Jesus, like love, is something everyone wants to lay claim to. That is, just as there is no organized coalition banded together by a hatred of love, so there are precious few people who are willing to lay a charge at Jesus’ feet. In both cases we simply change the meaning of the term, into something we’re in favor of. Like Joshua outside the walls of Jericho, we want to get Jesus on our side. This is why Marxists have created their own Jesus. This is why theological liberals have their own Jesus. We come to the Bible wearing our own glasses, and aren’t at all surprised that Jesus comes out looking just like us.
We who are Reformed are well practiced at this art as well. Only we create a Jesus who is as cranky as we are. When our gentler evangelical brothers chide us for our bitter sarcasm, we are quick to point out some of Jesus most choice words for His enemies, “White washed tombs” “Sons of the Devil” being just a few. When the happy, ecumenical feel-good neo-evangelicals fuss at us for fussing at them for being happy, ecumenical feel-good neo-evangelicals, we are quick to remind them that Jesus may not have extinguished a smoking wick, but He was known to pick up a cracking whip. He did not stand at the entrance to the Temple, and like the gentleman that He is, invite the moneychangers to take their business elsewhere.
In both cases we are caught in this tension. On the one hand, we are to imitate Christ. He is to be our model, and we are to walk in His footsteps. On the other hand, we are not at all like Him. We can never stand in His unique position of moral authority. I’d like to make a suggestion as to how we might deal with this dilemma. Perhaps we ought to be quick to pick up the cross of Christ, and slow to pick up His prophetic mantle. Or better still, we ought not to pick up the prophetic mantle until we pick up the cross.

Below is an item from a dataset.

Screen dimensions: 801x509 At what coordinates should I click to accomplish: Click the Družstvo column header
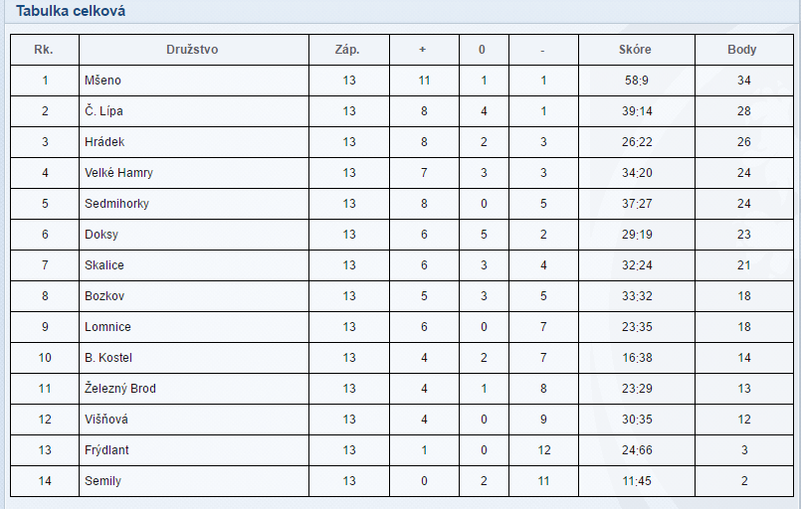pos(192,50)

It is interesting to note that Jesus performed what might be understood as His first destructive miracle during Passion Week. Up until that point He has made the blind see, and the lame walk. He had freed many from illness and demonic oppression. Then, the day after His triumphal entry, He cursed a fig tree for having no figs. It was the same week that Jesus drove the moneychangers out of the Temple. One gets the sense that His sense of righteous indignation rose in proportion to the closeness of the coming of His suffering. We on the other hand ratchet up our rhetoric so as to avoid suffering, to avoid the cross.
If we enter into His suffering, if we are willing to lay down our lives, rest assured He will give us prophetic opportunities. If we are willing to go, silent as a lamb to the slaughter, He will not only raise us up, but will give us words to speak. If, on the other hand, we take it upon ourselves always to pronounce judgments of woe, woe may well become a close companion.